▼

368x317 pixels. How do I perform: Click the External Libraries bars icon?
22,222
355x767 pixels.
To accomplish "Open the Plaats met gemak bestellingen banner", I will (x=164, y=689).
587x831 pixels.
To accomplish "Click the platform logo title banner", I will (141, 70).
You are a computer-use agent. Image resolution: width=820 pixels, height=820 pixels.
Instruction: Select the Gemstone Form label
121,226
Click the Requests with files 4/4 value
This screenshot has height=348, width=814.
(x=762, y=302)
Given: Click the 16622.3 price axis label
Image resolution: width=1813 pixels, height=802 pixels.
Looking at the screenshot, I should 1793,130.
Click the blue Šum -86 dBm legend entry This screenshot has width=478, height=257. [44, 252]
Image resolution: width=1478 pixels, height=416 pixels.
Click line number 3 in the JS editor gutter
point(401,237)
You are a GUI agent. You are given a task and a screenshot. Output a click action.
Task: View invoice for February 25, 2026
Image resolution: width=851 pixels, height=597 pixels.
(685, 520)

▲

**WORK ORDER**
Look through the entries above and list every line containing "will".

**ANSWER AREA**
To accomplish "Open the Plaats met gemak bestellingen banner", I will (x=164, y=689).
To accomplish "Click the platform logo title banner", I will (141, 70).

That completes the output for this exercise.